We also performed regression analysis to estimate the speed of sustained winds by using the following equation:

$$\begin{aligned} y = \beta _0 + \beta _1 x_1 + \beta _2 x_2 + \beta _3 x_3 + \beta _4 x_4. \end{aligned}$$
(1)

Here, y is the best-track MSW (10-min mean) associated with a typhoon, the \(\beta _{i}~(i=0,~1,~{\cdots },~4)\) are the regression coefficients, and the \(x_{j}~(j=1,2,3,4)\) represent the prediction probabilities of each intensity class output by the proposed models shown in Fig. 1 (1: normal; 2: strong; 3: very strong; 4: violent). We provided two types of explanatory variables \(x_{j}\): (a) the prediction probabilities output by VGG-16 after it was well trained with the original images of typhoons from 2005–2014, and (b) the prediction probabilities output after training with the fisheye-preprocessed images. For each linear regression model, the JMA best-track data for typhoons in 2015 was used for training, while that in 2016 was used for testing. We then compared the root-mean-square error (RMSE) and the correlation coefficient R between the two regression models. Figure 2 shows the results of the regression analysis. Whereas the intensity RMSE of the regression model based on the original images was 20.76 kt, with \(R=0.41\), that of the model based on the fisheye-preprocessed images was 11.68 kt, with \(R=0.85\). Furthermore, comparing Fig. 2a and b, we can see that the regression model based on the fisheye images had smaller errors than the model based on the original images, especially for typhoons with wind speeds of 90 kt or higher.

Table 2 Confusion matrices and classification results for VGG-16 with the (a) original and (b) fisheye-preprocessed datasets.

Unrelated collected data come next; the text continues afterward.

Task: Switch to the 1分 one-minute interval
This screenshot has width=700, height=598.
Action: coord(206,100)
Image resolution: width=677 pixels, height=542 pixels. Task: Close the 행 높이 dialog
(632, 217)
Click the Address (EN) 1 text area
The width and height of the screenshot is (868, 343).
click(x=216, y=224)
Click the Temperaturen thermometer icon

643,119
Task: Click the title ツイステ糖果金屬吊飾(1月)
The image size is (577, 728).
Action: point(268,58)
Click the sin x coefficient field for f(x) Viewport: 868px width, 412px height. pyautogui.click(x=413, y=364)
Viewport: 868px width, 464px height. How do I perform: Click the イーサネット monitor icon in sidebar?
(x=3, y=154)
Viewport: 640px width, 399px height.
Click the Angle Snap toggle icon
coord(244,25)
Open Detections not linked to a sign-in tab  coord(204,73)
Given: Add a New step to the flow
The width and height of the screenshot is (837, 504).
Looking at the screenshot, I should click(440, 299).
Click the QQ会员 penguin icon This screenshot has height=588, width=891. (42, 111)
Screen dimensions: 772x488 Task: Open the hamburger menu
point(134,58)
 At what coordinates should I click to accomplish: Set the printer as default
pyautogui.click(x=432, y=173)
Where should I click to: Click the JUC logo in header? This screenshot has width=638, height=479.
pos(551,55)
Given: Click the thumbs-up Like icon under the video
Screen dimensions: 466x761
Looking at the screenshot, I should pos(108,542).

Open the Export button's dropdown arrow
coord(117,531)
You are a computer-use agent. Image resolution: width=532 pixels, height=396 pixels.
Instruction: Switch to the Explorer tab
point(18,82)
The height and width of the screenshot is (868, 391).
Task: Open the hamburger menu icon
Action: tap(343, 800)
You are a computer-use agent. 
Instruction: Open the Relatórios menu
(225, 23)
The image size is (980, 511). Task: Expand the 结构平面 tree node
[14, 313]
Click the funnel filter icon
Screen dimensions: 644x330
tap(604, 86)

Furthermore, we developed a CNN regression to estimate the best-track MSW (10-min mean) value of a typhoon directly from a single satellite image without using any classifier. The CNN architecture is shown in Supplementary Fig. S2(a), which is the same VGG-16 as Fig. 1 except for the output layer. The same two types of satellite images (i.e., (a) the original and (b) fisheye-preprocessed datasets) as in the proposed classification model were respectively input to the regression model, and the same sequential split validation was adopted (i.e., data from 2005 to 2014 was for training and those from 2015 to 2016 was for testing). Figure S2(b) shows the results of the CNN regression. Similar to Fig. 2, VGG-16 with the fisheye-preprocessed images had better estimation accuracy than that with the original images: Whereas the RMSE of VGG-16 regression with the original images was 13.97 kt, with \(R=0.79\), that with the fisheye-preprocessed images was 11.5 kt, with \(R=0.85\). We then classified the wind speed estimated by the VGG regression into four categories according to the typhoon intensity definitions shown in Table 1. The results are shown in Supplementary Fig. S3(c), which is very similar to those in Table 2: The VGG-16 with the fisheye-preprocessed images had higher accuracy and recall for violent typhoons than that with the original images.

Figure 2
figure 2

Scatter plots of linear regressions to estimate the speed of sustained winds (10-min mean) from the predicted probabilities of each typhoon intensity class output by the proposed models.

Figure 3
figure 3

t-SNE visualization of the feature maps extracted from the last convolutional layer in VGG-16 for the (a) original and (b) fisheye-preprocessed test datasets.

Discussion

t-SNE visualization

To understand why VGG-16 achieved a higher accuracy of more than 76.8% with the fisheye-preprocessed images, we evaluated the classification potential of the feature maps by using t-SNE. Specifically, we visualized the distributions of the outputs from the last convolutional layer (i.e., the inputs to the first fully connected layer) in each model when given the test data. As shown in Fig. 3a, it was difficult for VGG-16 with the original images to completely distinguish the intensity classes, as the data points were not separated well by intensity class in the two-dimensional space. In contrast, Fig. 3b shows a significant improvement by using the fisheye-preprocessed images: the data points were clustered well in their intensity classes. This result suggests that the fisheye preprocessing, which enhances the typhoon eye and the cloud distribution near the center of an image, enabled VGG-16 to distinguish the typhoon intensity classes more sharply.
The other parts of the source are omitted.